The plain, repetitious syntax is crucial to the poem’s ghostly power. When speech is unequal to a subject — in this case, the destruction of German cities by Allied bombing — a speaker has two choices: He can raise his voice into bombast, or he can mute it into simplicity. In a handful of poems from the 1970s and early 1980s — “A German Requiem,” “Lines for Translation Into Any Language” — Mr. Fenton endowed that simplicity with such ethical and emotional force that they still help to define the sound of serious poetry in our time. (Given how few of these significant poems he wrote, it seems inexplicable that Mr. Fenton would exclude from this “Selected Poems”some of the best and most famous, including “A Staffordshire Murderer.”)

Mr. Fenton’s unsolemn seriousness, his plain language, and his poetic engagement with current events all seemed revelatory in the early 1980s, when poetry was cloistered in academic postmodernism. The blurbs on the back of the “Selected Poems,” which date from that distant period, give a sense of what Mr. Fenton’s readers were responding to. He is praised for “having a great deal to write about,” for being “direct, artless and entertaining.”

This is where Mr. Fenton’s other identity, as a foreign correspondent, was especially valuable. He could give readers a you-are-there frisson, as in “Dead Soldiers,” a poem about the Cambodian civil war:

On my left sat the Prince;
On my right, his drunken aide.
The frogs’ thighs leapt into the sad purple face
Like fish to the sound of a Chinese flute.

In this vein, Mr. Fenton sometimes sounds like a Kipling for the post-imperial age, a vendor of the exotic whose politics are reassuringly unimpeachable. This is the style of middle-period poems like “The Ballad of the Imam and the Shah,” which turns the Iranian Revolution of 1979 into an Eastern adventure tale:

It started with a stabbing at a well
Below the minarets of Isfahan.
The widow took her son to see them kill
The officer who’d murdered her old man.

Yet once the novelty of such balladeering wears off, it becomes clear that Mr. Fenton has little real political insight to offer. Worse, the language of his journalistic poems is lacking in density and metaphorical surprise. Even poems whose titles are like datelines — “Jerusalem,” “Tiananmen” — are jinglingly unspecific: “Tiananmen/Is broad and clean/And you can’t tell/Where the dead have been.” They are what Byron called his own Eastern tales — poems to quaff, not to savor. And Mr. Fenton lacks the one quality a quaffing poet most needs, abundance.The whole of his “Selected Poems” is not much longer than other poets’ single collections.

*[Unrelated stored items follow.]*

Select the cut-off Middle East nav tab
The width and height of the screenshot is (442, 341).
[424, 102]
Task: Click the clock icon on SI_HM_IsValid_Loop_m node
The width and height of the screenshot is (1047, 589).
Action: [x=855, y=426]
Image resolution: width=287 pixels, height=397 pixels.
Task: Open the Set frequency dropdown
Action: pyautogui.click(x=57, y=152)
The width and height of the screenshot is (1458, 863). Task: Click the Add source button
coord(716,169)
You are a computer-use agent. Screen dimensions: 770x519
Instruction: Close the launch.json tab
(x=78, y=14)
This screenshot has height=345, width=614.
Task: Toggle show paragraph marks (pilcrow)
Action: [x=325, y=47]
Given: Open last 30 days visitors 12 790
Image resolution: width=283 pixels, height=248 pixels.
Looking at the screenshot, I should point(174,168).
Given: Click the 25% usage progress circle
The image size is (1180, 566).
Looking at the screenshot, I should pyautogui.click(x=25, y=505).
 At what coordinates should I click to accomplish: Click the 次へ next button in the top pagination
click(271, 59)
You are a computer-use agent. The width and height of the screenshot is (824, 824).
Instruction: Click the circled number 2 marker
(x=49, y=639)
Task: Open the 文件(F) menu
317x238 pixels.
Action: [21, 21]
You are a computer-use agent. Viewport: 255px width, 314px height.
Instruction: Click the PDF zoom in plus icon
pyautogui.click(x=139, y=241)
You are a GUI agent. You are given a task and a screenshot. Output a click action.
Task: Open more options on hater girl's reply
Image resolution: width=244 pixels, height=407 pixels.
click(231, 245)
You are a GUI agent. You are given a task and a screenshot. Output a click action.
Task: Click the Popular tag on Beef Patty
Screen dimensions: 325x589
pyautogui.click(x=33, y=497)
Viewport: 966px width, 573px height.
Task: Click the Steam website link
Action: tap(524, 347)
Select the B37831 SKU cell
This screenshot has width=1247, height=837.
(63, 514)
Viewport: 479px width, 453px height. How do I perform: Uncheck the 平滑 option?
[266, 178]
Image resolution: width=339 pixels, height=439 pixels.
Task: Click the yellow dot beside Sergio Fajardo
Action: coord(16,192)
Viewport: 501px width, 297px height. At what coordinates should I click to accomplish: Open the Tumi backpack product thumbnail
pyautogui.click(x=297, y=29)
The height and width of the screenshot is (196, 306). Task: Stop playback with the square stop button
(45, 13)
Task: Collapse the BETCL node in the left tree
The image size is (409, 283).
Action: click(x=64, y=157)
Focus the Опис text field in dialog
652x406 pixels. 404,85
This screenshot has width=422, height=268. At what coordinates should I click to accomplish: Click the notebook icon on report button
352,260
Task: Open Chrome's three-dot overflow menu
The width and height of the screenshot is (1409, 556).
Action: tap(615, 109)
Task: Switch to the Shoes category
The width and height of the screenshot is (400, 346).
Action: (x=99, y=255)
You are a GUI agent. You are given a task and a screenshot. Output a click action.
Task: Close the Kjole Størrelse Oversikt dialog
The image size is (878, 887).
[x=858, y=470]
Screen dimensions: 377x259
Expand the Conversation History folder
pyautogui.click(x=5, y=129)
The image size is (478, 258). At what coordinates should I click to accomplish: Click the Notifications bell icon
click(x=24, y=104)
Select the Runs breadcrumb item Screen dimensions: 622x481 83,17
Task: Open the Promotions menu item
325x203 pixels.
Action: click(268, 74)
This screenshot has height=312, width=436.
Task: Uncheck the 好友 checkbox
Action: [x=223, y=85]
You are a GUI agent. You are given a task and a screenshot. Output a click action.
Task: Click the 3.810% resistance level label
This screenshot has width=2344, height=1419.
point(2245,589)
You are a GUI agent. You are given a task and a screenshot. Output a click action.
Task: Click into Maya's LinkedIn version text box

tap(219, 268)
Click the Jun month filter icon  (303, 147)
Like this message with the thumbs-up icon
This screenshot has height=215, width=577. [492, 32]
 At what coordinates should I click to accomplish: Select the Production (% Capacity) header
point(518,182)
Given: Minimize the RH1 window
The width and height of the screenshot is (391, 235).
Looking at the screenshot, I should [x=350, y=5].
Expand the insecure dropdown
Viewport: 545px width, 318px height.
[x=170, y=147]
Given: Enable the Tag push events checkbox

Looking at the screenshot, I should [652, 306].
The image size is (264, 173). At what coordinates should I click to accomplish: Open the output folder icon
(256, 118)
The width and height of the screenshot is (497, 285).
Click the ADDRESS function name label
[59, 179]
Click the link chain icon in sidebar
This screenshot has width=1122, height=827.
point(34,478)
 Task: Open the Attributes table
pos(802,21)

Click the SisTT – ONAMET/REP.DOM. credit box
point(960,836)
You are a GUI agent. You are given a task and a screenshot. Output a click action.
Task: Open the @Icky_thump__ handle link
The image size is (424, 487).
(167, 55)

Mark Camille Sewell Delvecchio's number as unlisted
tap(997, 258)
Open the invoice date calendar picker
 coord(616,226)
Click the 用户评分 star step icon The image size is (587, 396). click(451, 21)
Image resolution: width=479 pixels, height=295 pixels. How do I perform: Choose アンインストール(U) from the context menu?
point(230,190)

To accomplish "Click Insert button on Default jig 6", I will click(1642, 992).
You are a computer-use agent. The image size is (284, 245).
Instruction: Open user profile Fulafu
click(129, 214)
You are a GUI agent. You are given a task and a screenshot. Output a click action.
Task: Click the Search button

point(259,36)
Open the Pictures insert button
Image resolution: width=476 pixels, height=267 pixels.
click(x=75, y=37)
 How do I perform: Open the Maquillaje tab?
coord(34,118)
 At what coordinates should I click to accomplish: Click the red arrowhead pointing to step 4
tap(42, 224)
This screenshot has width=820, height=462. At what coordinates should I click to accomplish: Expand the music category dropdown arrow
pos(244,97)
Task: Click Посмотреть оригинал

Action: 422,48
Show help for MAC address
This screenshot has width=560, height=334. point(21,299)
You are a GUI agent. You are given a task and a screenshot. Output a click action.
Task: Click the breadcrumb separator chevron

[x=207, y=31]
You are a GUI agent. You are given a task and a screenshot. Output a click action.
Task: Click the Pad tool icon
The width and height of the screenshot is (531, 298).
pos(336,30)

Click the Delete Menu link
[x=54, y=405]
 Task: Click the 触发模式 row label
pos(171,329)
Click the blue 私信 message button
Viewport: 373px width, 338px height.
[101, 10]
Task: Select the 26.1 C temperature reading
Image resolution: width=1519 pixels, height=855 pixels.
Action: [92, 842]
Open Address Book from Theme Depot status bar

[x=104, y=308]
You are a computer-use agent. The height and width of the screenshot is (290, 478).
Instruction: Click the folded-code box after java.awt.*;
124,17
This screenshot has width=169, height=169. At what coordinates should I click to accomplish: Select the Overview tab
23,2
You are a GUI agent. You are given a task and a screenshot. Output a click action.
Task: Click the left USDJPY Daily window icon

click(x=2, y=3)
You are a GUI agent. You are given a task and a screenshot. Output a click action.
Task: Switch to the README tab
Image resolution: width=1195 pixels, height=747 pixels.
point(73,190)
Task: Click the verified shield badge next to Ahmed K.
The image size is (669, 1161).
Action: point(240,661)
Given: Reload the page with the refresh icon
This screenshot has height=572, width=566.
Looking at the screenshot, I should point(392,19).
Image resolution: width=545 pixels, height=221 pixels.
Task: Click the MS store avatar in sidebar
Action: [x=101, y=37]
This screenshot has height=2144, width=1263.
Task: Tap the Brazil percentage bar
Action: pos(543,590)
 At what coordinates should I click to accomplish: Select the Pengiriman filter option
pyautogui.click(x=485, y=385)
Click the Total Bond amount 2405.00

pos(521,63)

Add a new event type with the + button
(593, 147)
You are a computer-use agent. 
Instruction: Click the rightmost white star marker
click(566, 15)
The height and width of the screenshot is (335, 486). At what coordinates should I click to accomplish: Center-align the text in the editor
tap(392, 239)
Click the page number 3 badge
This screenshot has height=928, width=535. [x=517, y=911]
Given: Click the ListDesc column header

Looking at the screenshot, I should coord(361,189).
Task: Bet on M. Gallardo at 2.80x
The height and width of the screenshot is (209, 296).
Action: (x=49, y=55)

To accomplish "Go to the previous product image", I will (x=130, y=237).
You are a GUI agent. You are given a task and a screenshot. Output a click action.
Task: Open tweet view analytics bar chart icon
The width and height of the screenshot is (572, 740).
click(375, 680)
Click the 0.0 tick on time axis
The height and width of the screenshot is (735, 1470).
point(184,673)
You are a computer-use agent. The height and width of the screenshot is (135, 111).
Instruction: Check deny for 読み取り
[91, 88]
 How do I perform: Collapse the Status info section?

Short as it is, however, the “Selected Poems” still feels misleadingly padded. For after the early 1980s, it appears, Mr. Fenton stopped writing actual poems almost completely. Instead, most of his verse productions were song lyrics, written to be set to music; almost a third of the book consists of the libretto for an unproduced opera, “The Love Bomb.” And while Mr. Fenton has chosen to include these pieces in his “Selected Poems,” they are not poems that make use of the conventions or forms of song lyrics. They are real lyrics, meant to be sung, which means that on the page they are completely dead. After the genuine poetry of the book’s first quarter, the reader is dismayed to find himself in a wilderness of banality and sentiment:

Don’t talk to me of love. Let’s talk of Paris.
I’m in Paris with the slightest thing you do.
I’m in Paris with your eyes, your mouth,
I’m in Paris with…all points south.
Am I embarrassing you?
I’m in Paris with you.

This kind of sub-Cole Porter wordsmithing does not seem to come from James Fenton the young poet, but from James Fenton the steadily productive man of letters. His songs and libretti, like his art reviews for the New York Review of Books, or his guide to gardening, or his history of the Royal Academy, are worthy enough, but they do little to explain or justify Mr. Fenton’s once formidable poetic reputation.This “Selected Poems” may be the rare volume that does not consolidate its author’s fame, but actually injures it.